▸ EXERCISE BRIEF
Write out the line that has "1009x966 pixels." in it, along with each line that comes after it until the listing ends, and add nothing.

• • • •

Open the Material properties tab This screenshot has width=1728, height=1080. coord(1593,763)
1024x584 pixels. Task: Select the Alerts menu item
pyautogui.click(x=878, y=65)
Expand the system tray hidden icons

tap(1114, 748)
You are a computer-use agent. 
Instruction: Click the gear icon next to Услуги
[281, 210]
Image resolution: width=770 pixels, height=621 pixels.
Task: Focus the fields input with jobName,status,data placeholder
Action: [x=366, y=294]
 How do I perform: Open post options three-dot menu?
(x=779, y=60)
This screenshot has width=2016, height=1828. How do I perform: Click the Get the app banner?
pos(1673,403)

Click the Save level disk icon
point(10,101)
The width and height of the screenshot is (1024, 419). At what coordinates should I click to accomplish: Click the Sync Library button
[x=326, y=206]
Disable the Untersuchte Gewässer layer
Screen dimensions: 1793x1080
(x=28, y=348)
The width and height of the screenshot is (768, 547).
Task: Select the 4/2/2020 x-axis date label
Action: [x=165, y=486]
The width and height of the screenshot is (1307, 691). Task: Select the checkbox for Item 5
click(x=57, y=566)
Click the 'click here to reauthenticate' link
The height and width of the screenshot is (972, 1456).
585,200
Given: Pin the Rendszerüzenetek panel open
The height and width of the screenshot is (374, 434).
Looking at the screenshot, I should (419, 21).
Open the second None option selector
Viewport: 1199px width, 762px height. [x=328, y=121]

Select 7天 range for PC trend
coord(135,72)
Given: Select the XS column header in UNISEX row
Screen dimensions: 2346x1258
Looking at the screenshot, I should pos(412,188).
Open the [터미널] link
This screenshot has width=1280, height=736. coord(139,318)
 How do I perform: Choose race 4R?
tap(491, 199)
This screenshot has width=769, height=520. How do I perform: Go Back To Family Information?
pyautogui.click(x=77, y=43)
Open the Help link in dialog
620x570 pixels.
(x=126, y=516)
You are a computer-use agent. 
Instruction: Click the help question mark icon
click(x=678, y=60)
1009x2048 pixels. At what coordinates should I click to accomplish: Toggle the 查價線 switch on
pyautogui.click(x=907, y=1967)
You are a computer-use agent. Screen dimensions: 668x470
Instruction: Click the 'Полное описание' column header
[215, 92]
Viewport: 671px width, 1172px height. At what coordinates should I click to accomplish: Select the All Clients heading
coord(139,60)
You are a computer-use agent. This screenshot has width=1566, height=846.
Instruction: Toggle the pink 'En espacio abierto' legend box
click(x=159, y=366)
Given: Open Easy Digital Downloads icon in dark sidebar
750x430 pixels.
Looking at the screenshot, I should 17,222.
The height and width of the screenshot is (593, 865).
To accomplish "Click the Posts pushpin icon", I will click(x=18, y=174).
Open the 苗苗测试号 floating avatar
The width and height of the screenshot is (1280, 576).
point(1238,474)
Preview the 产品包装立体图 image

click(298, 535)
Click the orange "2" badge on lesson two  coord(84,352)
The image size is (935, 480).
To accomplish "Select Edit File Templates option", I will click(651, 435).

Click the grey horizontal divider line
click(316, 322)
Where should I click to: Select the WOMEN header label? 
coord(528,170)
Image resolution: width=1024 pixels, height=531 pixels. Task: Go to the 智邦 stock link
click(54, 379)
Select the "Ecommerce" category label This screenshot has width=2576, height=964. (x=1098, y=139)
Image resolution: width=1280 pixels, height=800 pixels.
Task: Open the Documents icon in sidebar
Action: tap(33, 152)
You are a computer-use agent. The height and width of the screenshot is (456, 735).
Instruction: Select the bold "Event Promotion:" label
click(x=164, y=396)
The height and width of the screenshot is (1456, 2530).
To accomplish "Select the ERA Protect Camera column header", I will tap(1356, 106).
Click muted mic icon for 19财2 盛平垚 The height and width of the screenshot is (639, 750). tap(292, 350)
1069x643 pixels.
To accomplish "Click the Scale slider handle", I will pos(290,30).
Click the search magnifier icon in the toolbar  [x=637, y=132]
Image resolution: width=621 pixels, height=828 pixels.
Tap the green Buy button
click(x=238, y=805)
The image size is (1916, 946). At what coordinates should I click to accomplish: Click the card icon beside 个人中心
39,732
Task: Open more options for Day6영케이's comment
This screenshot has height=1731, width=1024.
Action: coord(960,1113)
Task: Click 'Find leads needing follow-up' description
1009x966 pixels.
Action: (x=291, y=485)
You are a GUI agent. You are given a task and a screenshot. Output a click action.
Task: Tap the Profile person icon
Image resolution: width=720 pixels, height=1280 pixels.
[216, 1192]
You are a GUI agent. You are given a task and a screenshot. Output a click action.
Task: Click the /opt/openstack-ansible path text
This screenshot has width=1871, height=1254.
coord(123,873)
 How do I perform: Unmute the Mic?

• • • •

▸ RESPONSE
1009x966 pixels.
Action: (x=291, y=485)
You are a GUI agent. You are given a task and a screenshot. Output a click action.
Task: Tap the Profile person icon
Image resolution: width=720 pixels, height=1280 pixels.
[216, 1192]
You are a GUI agent. You are given a task and a screenshot. Output a click action.
Task: Click the /opt/openstack-ansible path text
This screenshot has width=1871, height=1254.
coord(123,873)
 How do I perform: Unmute the Mic?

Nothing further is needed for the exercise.